■ What is required
Rewrite the lines of data with every "screenshot" changed to "image" and all else left as it is. Omit the pictures from your answer.

[Lines of data]
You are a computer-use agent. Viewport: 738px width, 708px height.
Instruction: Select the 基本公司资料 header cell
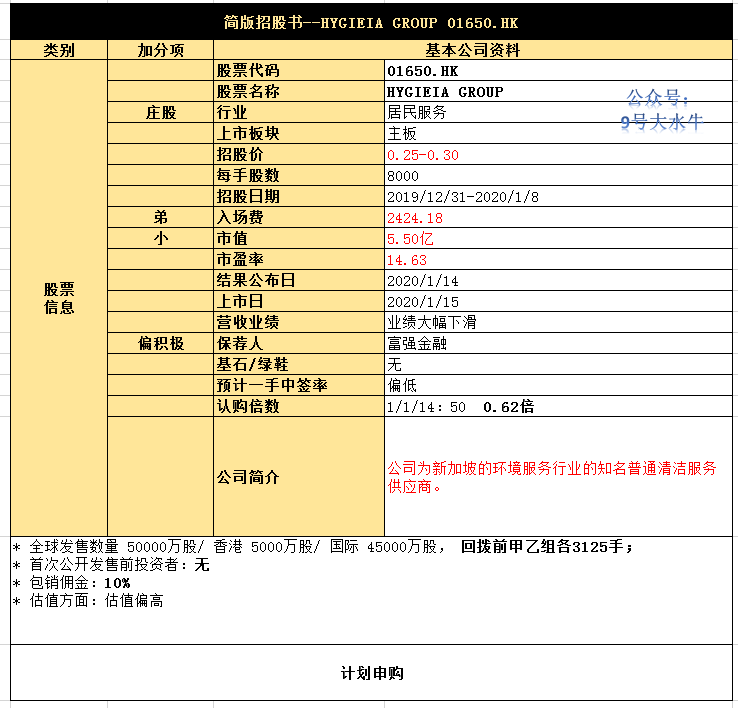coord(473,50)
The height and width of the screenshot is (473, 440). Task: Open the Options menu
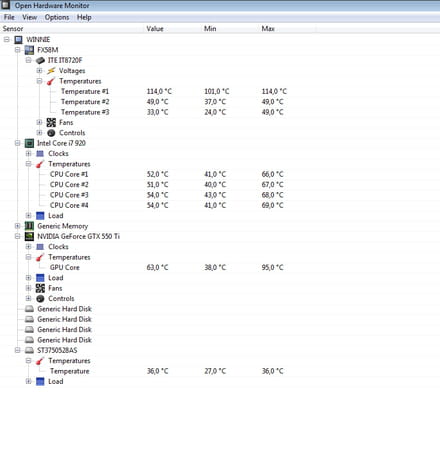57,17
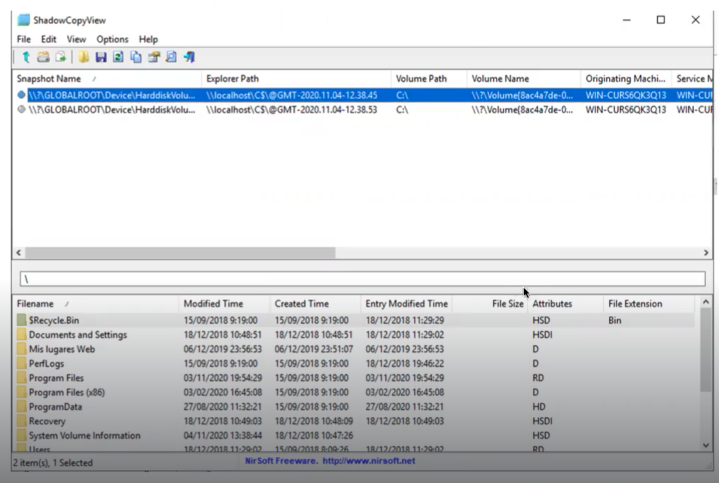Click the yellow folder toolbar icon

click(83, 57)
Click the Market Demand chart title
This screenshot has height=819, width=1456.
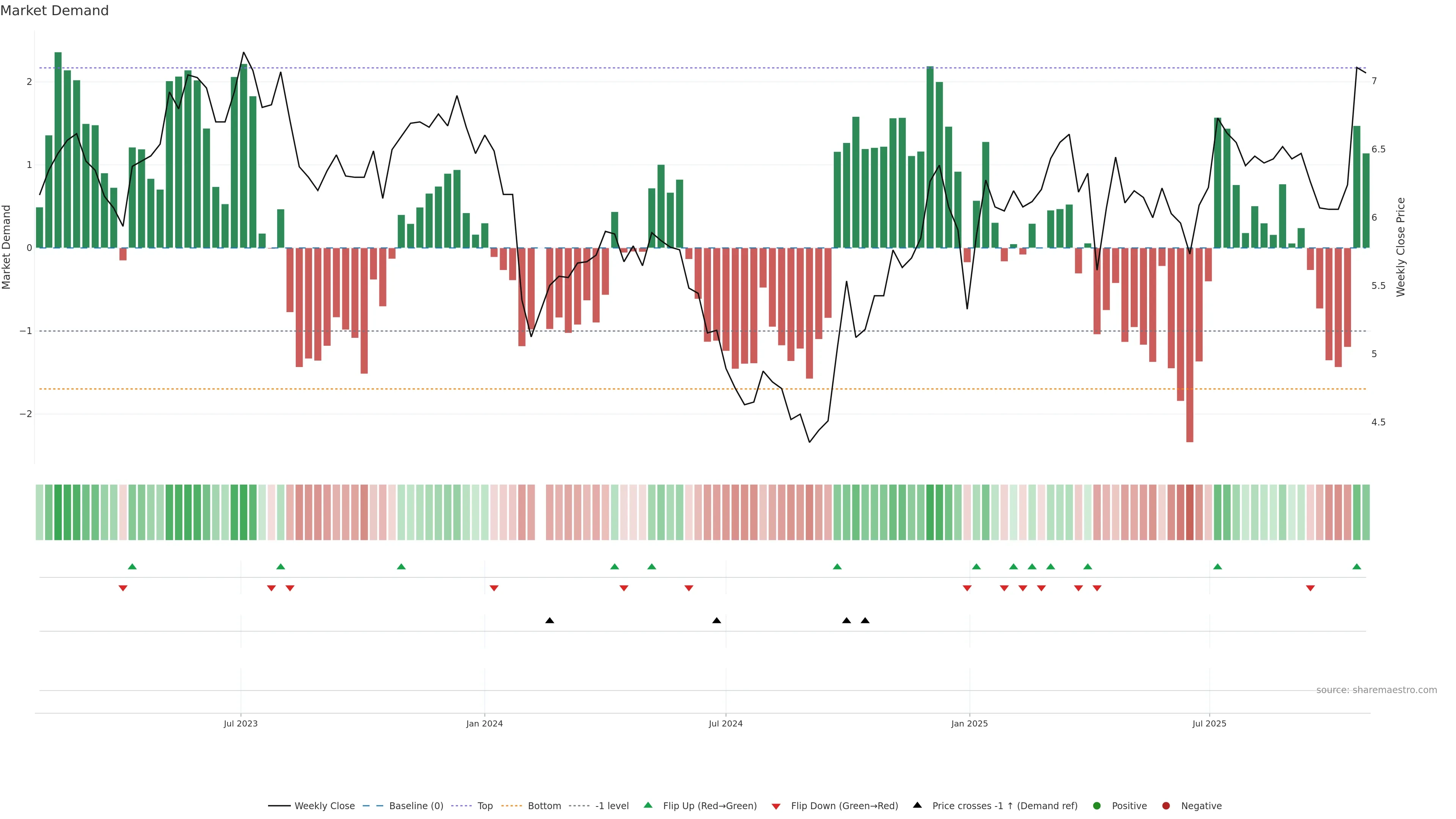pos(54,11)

■ Answer to this task
You are a computer-use agent. Viewport: 738px width, 708px height.
Instruction: Select the 基本公司资料 header cell
coord(473,50)
The height and width of the image is (473, 440). Task: Open the Options menu
57,17
Click the yellow folder toolbar icon

click(83, 57)
Click the Market Demand chart title
This image has height=819, width=1456.
pos(54,11)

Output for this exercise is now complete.